What the task asks
From the records below, report the number of lines that contain "agent", and add nothing.
Top of Dataset
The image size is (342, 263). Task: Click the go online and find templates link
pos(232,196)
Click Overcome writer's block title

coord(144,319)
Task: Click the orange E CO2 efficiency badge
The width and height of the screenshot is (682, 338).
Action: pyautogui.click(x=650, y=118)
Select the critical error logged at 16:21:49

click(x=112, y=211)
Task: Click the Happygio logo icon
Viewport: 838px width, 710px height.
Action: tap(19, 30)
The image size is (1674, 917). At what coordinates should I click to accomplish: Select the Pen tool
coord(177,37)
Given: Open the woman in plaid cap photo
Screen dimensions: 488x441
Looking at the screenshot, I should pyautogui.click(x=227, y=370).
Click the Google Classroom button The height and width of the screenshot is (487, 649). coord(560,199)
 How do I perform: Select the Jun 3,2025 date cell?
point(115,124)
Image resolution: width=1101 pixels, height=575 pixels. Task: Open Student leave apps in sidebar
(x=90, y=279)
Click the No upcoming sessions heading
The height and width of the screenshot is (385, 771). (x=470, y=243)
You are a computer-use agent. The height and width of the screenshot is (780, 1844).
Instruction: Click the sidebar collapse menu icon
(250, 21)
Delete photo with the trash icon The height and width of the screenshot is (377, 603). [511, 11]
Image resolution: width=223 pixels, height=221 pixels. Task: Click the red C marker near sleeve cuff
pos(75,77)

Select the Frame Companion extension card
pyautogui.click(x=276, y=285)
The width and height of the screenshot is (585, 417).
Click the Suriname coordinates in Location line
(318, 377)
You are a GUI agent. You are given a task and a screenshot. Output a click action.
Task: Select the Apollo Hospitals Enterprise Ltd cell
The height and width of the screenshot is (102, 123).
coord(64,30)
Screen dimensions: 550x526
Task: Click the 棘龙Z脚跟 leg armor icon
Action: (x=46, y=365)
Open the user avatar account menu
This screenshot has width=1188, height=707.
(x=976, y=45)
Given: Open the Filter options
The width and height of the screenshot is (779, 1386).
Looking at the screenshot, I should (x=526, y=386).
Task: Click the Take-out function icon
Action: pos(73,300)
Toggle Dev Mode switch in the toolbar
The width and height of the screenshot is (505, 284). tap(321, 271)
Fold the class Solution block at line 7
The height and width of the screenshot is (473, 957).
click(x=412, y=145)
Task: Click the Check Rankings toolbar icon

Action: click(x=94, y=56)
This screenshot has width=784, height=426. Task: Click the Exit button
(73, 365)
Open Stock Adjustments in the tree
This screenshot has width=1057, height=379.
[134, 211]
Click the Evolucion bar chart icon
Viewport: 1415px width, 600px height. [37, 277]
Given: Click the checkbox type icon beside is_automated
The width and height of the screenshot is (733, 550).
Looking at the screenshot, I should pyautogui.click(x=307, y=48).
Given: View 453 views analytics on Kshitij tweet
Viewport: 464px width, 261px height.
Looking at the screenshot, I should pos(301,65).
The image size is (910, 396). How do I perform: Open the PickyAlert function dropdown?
Bottom of Dataset
Worked solution
2